45 Pages Posted: 11 May 2017 Last revised: 29 Jun 2017
Date Written: May 4, 2017
Job applicants with criminal records are much less likely than others to obtain legitimate employment. Recent efforts to address this problem include both efforts to persuade employers voluntarily to hire ex-offenders and legislation, including Ban the Box laws. The success of any remedial strategy depends on whether employer concerns are founded on an accurate view of how ex-offenders behave on the job if hired. Little empirical evidence now exists to answer this question. This paper attempts to fill this gap by examining firm-level hiring practices and worker-level performance outcomes. Our data indicate that individuals with criminal records have a much longer tenure and are less likely to quit their jobs voluntarily than other workers.

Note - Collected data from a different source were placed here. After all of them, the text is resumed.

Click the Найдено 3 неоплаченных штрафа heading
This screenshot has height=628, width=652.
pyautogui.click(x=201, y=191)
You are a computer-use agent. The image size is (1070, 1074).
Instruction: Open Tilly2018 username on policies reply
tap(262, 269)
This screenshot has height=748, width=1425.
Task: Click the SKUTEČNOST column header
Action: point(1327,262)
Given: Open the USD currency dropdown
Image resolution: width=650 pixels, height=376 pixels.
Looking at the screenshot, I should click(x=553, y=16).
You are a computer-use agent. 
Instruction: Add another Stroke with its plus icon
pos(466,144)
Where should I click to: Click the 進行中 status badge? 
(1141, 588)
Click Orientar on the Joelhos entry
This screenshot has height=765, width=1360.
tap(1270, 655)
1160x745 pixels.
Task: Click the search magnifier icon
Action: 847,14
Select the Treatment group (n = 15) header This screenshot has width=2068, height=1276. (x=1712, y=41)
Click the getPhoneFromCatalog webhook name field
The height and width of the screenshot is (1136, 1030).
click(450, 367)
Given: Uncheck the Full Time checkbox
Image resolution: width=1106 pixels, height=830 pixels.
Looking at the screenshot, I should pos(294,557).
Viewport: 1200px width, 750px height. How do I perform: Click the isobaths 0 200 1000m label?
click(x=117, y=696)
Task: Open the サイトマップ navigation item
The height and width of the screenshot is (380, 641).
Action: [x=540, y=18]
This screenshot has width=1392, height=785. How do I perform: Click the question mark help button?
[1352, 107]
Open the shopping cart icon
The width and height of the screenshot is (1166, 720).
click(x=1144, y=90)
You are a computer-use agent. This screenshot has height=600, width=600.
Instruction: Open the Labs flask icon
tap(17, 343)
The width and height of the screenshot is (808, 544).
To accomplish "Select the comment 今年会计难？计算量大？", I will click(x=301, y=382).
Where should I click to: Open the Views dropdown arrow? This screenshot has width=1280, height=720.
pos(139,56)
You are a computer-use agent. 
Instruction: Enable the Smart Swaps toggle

Some results, however, differ by job: customer service employees with a criminal record are no more likely than others to leave for reasons of misconduct, but sales people are. We find some evidence that psychometric testing might provide a substitute for the use of criminal records, but that it would not in our own sample. This complex pattern suggests the need for expanding the public policy menu beyond Ban the Box to include incentives to encourage employers to look more closely at their workforces to identify where the true risk groups are.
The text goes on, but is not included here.